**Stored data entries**
----------------------------------------

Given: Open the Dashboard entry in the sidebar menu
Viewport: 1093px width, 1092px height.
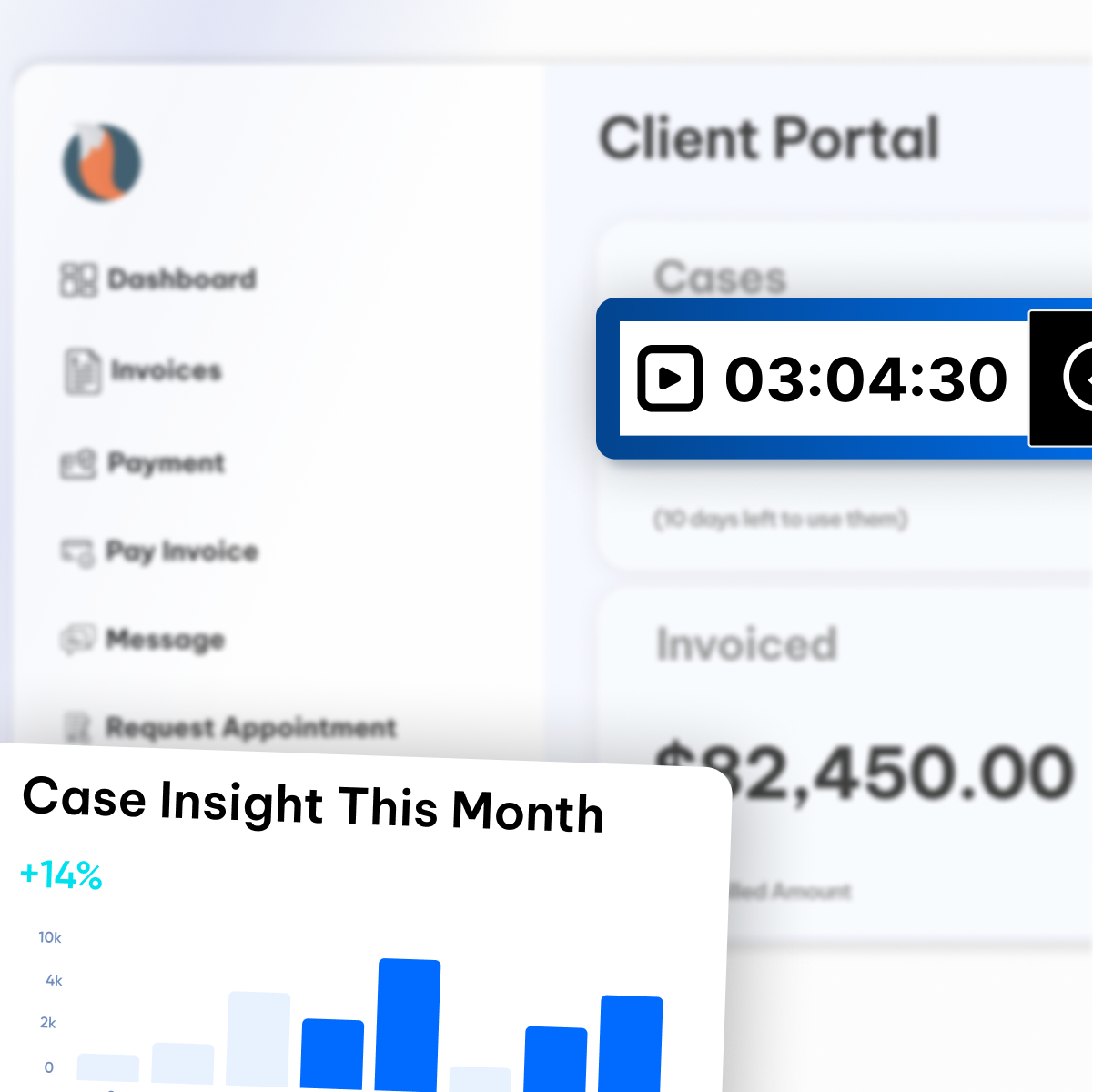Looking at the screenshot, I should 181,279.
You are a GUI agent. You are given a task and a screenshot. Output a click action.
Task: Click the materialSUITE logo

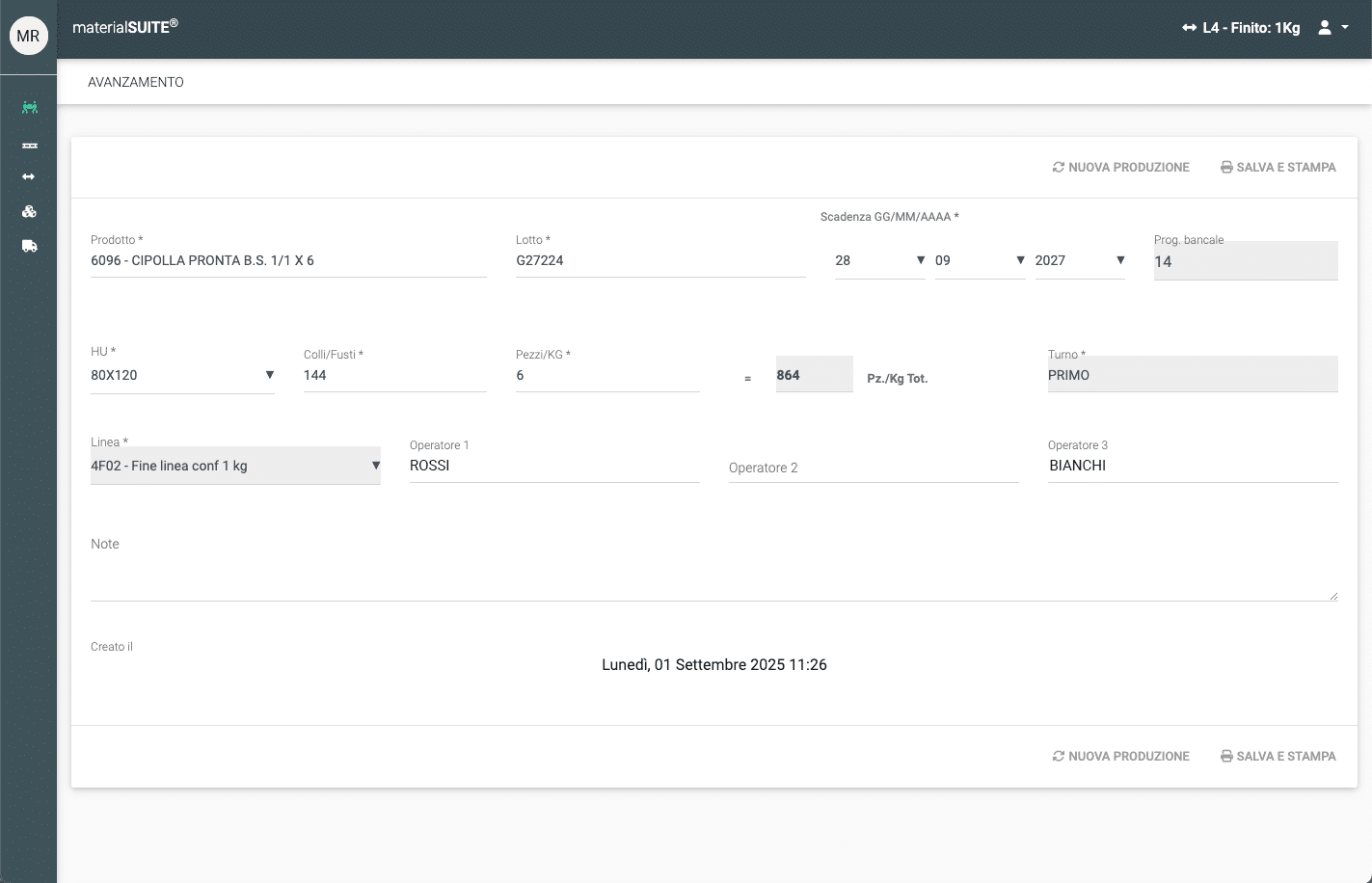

----------------------------------------

**TASK INSTRUCTIONS**
Pictures should be skipped, and the records retyped word for word.

**THE COMPLETED TASK**
Given: Open the Dashboard entry in the sidebar menu
Viewport: 1093px width, 1092px height.
Looking at the screenshot, I should 181,279.
You are a GUI agent. You are given a task and a screenshot. Output a click action.
Task: Click the materialSUITE logo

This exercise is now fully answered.